In this article I will argue that museum collections can be made more accessible, useable and, above all, more comprehendible for the public. I will use the “Narrative Storages” of Sörmlands museum in Nyköping, Sweden, as an example of a new possible format for museum collections.

The vast majority of museum collections is usually kept in storages that are neither in the vicinity of the museum itself, nor easily accessible to the public, for both practical and economic reasons.

However, if museums want to make better use of their collections and allow the public to engage with them, new ways to improve accessibility must be found. It is necessary for museums to have a holistic approach and to think of “collecting” and “making use of the collections” as one. What good are these collections if people cannot come in touch with their cultural heritage?
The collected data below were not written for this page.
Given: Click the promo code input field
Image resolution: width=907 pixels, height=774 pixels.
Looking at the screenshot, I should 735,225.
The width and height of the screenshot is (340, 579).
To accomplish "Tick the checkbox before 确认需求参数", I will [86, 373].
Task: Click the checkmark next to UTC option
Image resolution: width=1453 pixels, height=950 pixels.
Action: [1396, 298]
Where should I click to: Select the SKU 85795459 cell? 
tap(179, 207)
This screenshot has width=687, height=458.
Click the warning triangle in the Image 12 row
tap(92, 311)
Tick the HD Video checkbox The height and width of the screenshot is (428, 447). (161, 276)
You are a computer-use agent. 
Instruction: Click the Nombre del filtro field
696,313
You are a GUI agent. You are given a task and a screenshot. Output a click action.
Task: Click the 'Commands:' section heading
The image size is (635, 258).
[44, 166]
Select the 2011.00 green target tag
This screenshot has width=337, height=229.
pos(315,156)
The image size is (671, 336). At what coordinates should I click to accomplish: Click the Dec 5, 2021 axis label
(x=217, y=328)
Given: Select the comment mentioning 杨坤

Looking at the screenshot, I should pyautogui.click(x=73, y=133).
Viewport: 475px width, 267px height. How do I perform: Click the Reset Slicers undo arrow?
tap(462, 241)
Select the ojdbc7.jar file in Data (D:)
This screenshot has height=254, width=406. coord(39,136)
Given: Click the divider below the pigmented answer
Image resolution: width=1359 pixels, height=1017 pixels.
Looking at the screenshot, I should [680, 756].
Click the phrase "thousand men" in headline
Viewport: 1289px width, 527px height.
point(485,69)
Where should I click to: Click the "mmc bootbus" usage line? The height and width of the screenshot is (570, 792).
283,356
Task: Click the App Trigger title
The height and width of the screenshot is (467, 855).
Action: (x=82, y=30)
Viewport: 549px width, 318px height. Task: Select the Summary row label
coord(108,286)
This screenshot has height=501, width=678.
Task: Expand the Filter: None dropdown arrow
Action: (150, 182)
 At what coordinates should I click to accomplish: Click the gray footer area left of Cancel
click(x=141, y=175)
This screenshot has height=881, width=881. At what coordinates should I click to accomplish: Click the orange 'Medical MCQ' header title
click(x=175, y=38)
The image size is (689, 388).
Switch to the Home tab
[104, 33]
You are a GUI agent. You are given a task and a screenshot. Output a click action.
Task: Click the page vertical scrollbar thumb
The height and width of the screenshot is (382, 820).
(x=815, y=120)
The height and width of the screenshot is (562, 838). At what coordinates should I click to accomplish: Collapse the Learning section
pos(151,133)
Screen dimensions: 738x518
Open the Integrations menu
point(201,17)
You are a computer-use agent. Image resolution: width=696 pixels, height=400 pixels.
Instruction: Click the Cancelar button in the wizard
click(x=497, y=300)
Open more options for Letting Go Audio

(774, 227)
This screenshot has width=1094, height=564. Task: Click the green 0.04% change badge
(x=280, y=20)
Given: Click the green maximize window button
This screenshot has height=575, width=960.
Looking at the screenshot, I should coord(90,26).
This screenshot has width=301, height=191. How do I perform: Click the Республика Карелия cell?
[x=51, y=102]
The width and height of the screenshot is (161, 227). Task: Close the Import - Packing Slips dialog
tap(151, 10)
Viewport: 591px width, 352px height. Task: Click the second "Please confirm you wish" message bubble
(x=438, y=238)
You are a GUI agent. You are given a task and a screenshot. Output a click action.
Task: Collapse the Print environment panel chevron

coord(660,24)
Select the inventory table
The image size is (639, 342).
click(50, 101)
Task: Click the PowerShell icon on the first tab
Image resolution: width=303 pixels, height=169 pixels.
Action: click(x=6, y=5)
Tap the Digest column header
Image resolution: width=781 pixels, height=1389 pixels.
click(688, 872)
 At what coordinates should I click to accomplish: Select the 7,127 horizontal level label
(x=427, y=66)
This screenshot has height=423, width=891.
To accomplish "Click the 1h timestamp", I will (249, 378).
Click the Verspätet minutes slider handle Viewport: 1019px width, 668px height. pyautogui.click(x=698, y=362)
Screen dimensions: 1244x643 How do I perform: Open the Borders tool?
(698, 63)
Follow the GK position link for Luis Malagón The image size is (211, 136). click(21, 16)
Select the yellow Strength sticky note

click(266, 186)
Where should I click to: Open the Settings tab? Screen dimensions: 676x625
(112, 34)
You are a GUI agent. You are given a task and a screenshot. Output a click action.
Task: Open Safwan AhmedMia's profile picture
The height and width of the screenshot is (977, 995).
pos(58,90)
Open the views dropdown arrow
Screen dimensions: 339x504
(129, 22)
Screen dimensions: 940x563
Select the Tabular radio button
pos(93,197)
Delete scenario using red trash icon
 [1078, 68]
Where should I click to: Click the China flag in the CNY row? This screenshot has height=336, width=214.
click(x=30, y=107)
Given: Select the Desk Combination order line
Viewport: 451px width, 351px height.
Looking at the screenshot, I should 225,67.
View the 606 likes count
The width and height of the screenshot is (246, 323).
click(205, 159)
In November 2018, Sörmlands museum, a regional museum of Cultural history, opened a new museum building which houses exhibitions, offices and storages for their entire collection – which comprise around 80000 objects, 1 million photos and 400 shelf meters of archival material.

Before moving to a new building, the museum kept its three-dimensional objects in an underground storage facility and its archive material within the office building. The museum regularly opened the storage for smaller groups of visitors. What was shown were rows of objects sorted by type or material: cupboards in one section, paintings in another, clothes in a third, metals and irons in one room, wooden objects in another etc. – as it is typical for most museum storages.

Whenever there was a donation, objects were separated by material, category or size. By this process, the common narrative that held these objects together disappeared, or at least was no longer visible.

In an effort to restore a common narrative, the museum created several sub-collections. A very helpful device in this process of analysing, finding and re-organizing objects that originally belonged together but had physically been separated one, 10 or 50 years ago, was the museum’s digital database, which kept record of the links between objects.